Human-Centric Anomaly Detection in Surveillance Videos Using YOLO-World and Spatio-Temporal Deep Learning
This addresses the problem of detecting diverse abnormal events in surveillance videos for security applications, representing an incremental improvement through method integration.
The paper tackles anomaly detection in surveillance videos by proposing a deep learning framework that integrates human-centric preprocessing with spatio-temporal modeling, achieving 92.41% mean test accuracy on a five-class subset of the UCF-Crime dataset.
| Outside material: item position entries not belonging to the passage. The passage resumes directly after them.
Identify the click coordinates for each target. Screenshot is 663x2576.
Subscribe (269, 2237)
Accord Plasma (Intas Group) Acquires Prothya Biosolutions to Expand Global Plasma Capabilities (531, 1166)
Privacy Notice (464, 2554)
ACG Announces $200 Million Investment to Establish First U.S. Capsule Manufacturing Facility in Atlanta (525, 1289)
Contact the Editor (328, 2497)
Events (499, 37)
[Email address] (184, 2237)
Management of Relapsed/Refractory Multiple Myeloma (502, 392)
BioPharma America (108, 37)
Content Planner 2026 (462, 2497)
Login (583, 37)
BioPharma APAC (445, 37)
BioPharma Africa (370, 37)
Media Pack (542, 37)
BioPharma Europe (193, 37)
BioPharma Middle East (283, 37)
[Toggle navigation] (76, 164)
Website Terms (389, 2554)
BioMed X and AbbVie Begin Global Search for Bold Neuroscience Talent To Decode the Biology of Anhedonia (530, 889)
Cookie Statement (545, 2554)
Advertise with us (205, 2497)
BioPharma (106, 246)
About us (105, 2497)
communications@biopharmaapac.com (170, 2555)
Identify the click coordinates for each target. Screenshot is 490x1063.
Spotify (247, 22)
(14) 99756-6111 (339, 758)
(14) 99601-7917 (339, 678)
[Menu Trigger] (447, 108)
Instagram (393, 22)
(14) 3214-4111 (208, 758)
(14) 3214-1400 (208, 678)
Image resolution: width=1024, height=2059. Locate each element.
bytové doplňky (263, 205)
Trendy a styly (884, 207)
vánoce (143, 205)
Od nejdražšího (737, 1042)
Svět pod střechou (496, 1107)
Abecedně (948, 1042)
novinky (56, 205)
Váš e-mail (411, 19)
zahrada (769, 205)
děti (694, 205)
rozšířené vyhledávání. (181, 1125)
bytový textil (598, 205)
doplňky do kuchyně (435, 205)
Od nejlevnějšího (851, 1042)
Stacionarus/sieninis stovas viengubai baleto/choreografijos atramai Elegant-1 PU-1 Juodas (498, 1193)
Anomaly detection in surveillance videos remains a challenging task due to the diversity of abnormal events, class imbalance, and scene-dependent visual clutter. To address these issues, we propose a robust deep learning framework that integrates human-centric preprocessing with spatio-temporal modeling for multi-class anomaly classification. Our pipeline begins by applying YOLO-World - an open-vocabulary vision-language detector - to identify human instances in raw video clips, followed by ByteTrack for consistent identity-aware tracking. Background regions outside detected bounding boxes are suppressed via Gaussian blurring, effectively reducing scene-specific distractions and focusing the model on behaviorally relevant foreground content. The refined frames are then processed by an ImageNet-pretrained InceptionV3 network for spatial feature extraction, and temporal dynamics are captured using a bidirectional LSTM (BiLSTM) for sequence-level classification. Evaluated on a five-class subset of the UCF-Crime dataset (Normal, Burglary, Fighting, Arson, Explosion), our method achieves a mean test accuracy of 92.41% across three independent trials, with per-class F1-scores consistently exceeding 0.85. Comprehensive evaluation metrics - including confusion matrices, ROC curves, and macro/weighted averages - demonstrate strong generalization and resilience to class imbalance. The results confirm that foreground-focused preprocessing significantly enhances anomaly discrimination in real-world surveillance scenarios.